This action of the State is probably based upon the theory that the Cumberland River above the falls is not "navigable water of the United States," and this view appears to be sustained by the decisions of the Supreme Court of the United States. In the Montello Case that court decides that

If a river is not of itself a highway for commerce with other States or foreign countries, or does not form such highway by its connection with other waters, and is only navigable between different places within the State, then it is not a navigable water of the United States, but only a navigable water of the State.

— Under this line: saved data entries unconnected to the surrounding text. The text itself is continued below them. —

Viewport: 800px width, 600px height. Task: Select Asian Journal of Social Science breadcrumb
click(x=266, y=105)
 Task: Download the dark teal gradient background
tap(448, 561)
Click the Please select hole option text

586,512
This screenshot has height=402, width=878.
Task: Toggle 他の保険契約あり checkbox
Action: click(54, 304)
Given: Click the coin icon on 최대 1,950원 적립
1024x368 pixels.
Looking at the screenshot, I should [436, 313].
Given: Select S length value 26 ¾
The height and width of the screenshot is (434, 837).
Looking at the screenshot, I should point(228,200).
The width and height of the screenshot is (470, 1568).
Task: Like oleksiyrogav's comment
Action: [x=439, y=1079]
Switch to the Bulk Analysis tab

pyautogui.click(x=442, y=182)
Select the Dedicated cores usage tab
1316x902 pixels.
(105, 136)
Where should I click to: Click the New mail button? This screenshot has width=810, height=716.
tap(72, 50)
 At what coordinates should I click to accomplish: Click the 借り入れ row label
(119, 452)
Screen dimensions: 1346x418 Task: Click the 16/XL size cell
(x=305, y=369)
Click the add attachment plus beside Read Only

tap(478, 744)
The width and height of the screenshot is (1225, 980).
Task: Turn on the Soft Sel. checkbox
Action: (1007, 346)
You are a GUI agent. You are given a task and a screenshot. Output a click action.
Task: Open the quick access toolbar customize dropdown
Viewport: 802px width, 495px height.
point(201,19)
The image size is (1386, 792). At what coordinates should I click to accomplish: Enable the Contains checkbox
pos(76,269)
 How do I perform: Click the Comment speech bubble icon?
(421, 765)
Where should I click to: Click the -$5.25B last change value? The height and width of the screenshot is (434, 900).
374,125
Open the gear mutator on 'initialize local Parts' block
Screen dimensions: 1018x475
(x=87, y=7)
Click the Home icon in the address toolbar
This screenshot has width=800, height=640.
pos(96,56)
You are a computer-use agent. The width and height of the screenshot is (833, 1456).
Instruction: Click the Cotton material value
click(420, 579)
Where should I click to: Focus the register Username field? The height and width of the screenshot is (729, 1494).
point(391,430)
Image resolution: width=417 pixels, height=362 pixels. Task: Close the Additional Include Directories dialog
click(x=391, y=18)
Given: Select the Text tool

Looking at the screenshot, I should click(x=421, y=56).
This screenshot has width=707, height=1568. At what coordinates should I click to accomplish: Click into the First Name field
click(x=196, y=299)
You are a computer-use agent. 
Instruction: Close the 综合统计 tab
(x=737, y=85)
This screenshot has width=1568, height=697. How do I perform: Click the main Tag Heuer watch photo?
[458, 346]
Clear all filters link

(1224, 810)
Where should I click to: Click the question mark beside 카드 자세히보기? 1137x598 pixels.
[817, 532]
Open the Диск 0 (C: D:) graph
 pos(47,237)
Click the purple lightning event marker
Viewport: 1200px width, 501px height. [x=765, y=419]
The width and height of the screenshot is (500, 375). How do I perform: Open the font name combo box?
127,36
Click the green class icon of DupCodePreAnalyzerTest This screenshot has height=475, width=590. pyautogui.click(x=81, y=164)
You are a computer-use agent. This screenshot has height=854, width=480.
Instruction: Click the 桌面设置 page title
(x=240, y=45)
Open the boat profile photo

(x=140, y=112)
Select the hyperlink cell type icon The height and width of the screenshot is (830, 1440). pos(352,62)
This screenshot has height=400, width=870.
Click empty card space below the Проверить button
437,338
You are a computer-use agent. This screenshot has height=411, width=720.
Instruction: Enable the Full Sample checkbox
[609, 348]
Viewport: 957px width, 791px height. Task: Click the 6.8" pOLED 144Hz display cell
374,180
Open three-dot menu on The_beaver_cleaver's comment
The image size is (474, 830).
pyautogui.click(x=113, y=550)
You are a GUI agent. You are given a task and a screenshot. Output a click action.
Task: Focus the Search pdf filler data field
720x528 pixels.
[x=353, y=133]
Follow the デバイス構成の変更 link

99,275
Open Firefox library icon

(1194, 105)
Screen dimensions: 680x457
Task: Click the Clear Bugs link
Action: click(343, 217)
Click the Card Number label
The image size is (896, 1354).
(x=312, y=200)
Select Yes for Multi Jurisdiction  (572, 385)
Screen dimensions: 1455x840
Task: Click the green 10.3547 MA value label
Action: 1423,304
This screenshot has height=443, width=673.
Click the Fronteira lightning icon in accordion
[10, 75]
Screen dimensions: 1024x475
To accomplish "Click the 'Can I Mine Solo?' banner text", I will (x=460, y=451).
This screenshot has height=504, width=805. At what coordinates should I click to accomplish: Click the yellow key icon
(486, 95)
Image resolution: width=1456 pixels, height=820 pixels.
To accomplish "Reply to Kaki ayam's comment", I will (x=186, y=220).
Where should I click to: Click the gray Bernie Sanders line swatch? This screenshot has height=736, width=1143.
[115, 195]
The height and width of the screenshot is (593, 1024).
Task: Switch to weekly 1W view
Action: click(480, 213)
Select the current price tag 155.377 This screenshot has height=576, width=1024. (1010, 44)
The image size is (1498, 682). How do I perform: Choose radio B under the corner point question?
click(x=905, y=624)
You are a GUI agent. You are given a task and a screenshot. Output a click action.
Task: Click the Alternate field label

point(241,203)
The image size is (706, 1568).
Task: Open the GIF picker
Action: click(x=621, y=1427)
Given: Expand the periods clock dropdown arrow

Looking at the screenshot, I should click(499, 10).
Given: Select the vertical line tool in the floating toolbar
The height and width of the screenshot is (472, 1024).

The part of the Cumberland and the tributaries referred to are not only entirely within one State, but are separated from other navigable waters by a perpendicular fall of more than 50 feet, which absolutely prevents all kinds of navigation, even rafts of saw-logs at all stages of the water, and a plan for overcoming this obstruction by locks and dams having been laid before Congress, that body has declined to make any appropriation whatever for the purpose.

The conclusion, therefore, seems justified that the State legislature of Kentucky, the United States Supreme Court, and Congress are in accord on this subject, and that, in view of the peculiar wording of the appropriation act in regard to surveys and examinations, no money should be expended for the survey or examination of the streams in question.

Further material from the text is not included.